- **ACTION ITEM**:
Each line from the one with "You are a computer-use" through the last line below must be written out exactly. Do not copy pictures.

(Stored data)
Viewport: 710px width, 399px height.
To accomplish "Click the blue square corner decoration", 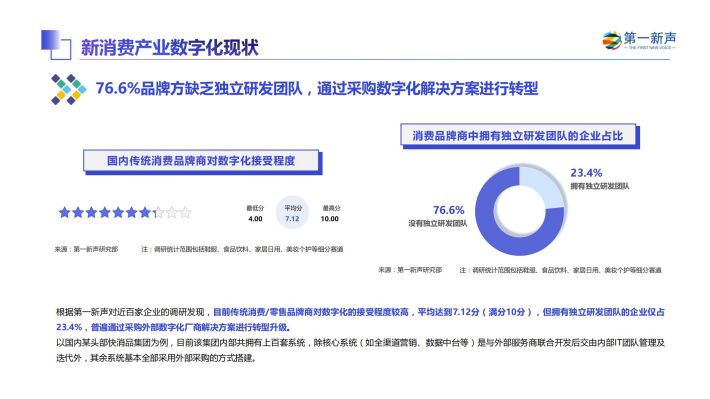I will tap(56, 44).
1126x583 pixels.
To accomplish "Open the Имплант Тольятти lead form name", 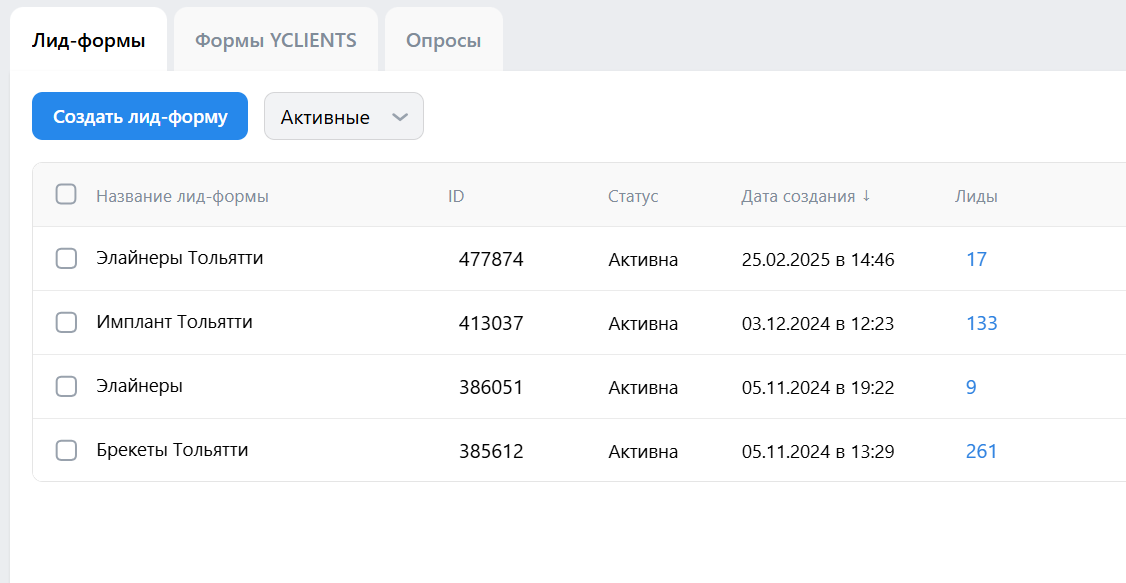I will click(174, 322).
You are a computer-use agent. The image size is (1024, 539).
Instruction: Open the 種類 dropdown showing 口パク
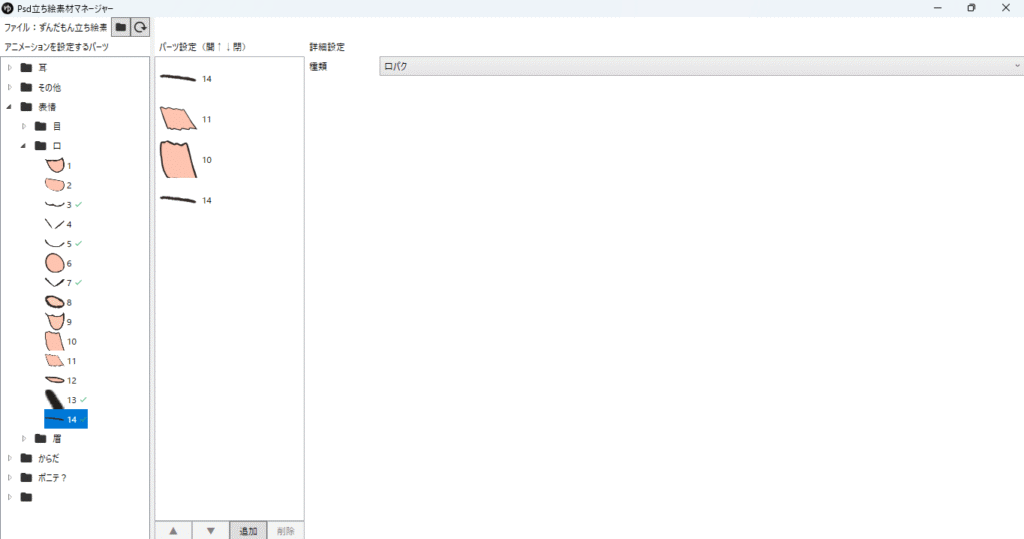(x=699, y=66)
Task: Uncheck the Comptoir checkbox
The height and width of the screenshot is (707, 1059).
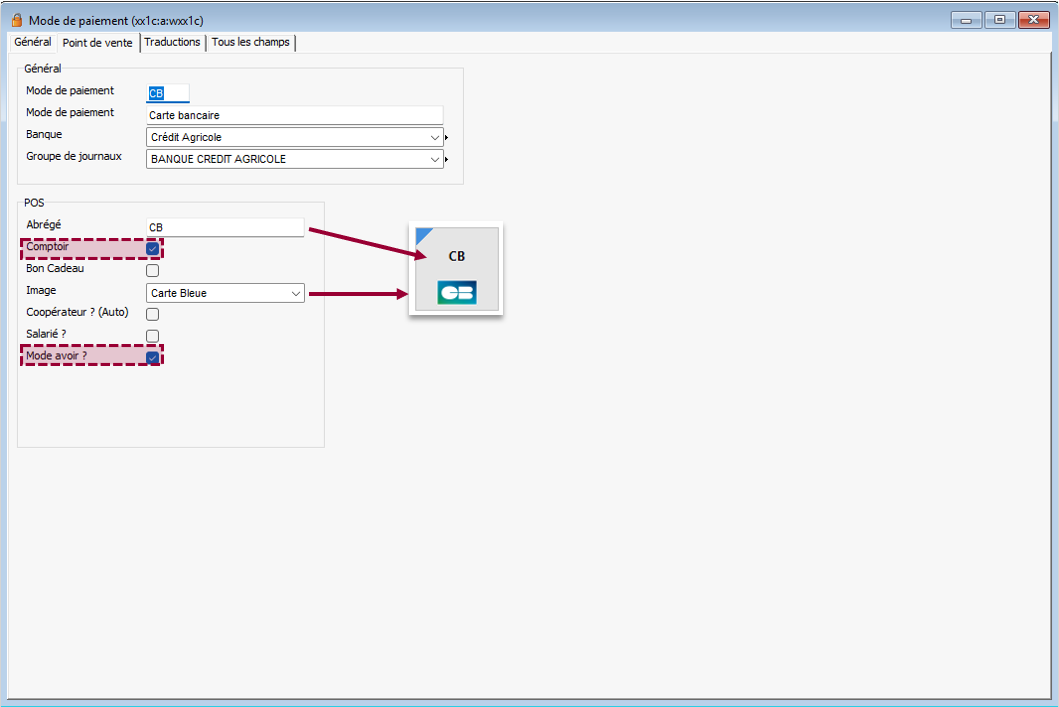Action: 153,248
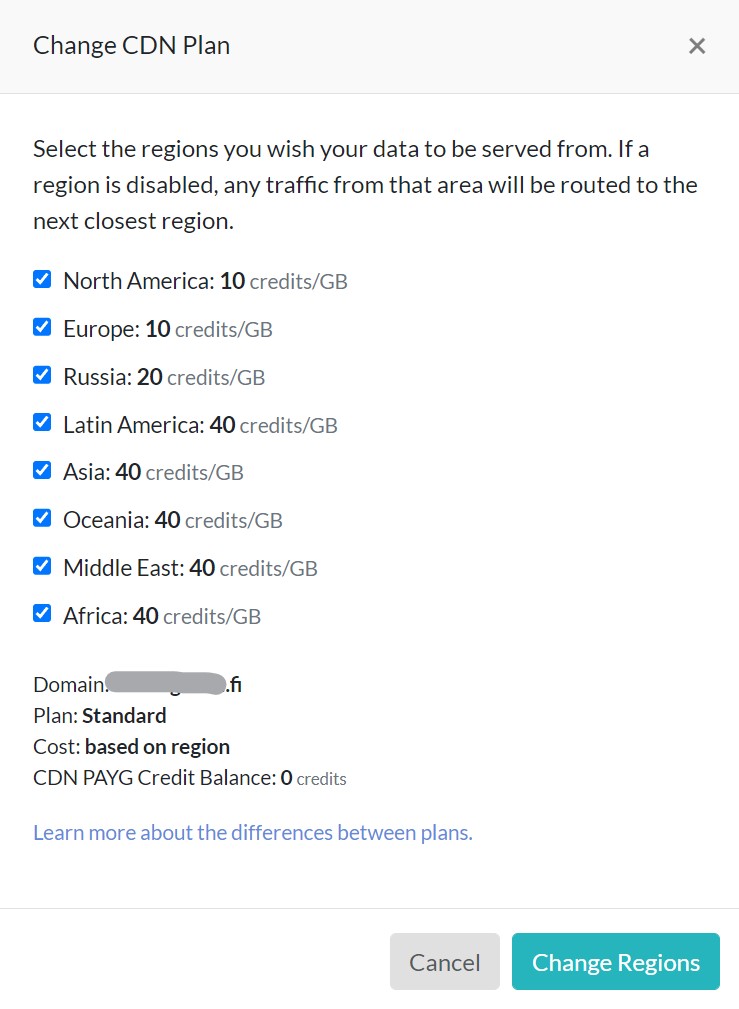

- **YOUR SOLUTION**:
You are a computer-use agent. The image size is (1024, 539).
Instruction: Open the 種類 dropdown showing 口パク
(x=699, y=66)
Task: Uncheck the Comptoir checkbox
The height and width of the screenshot is (707, 1059).
Action: 153,248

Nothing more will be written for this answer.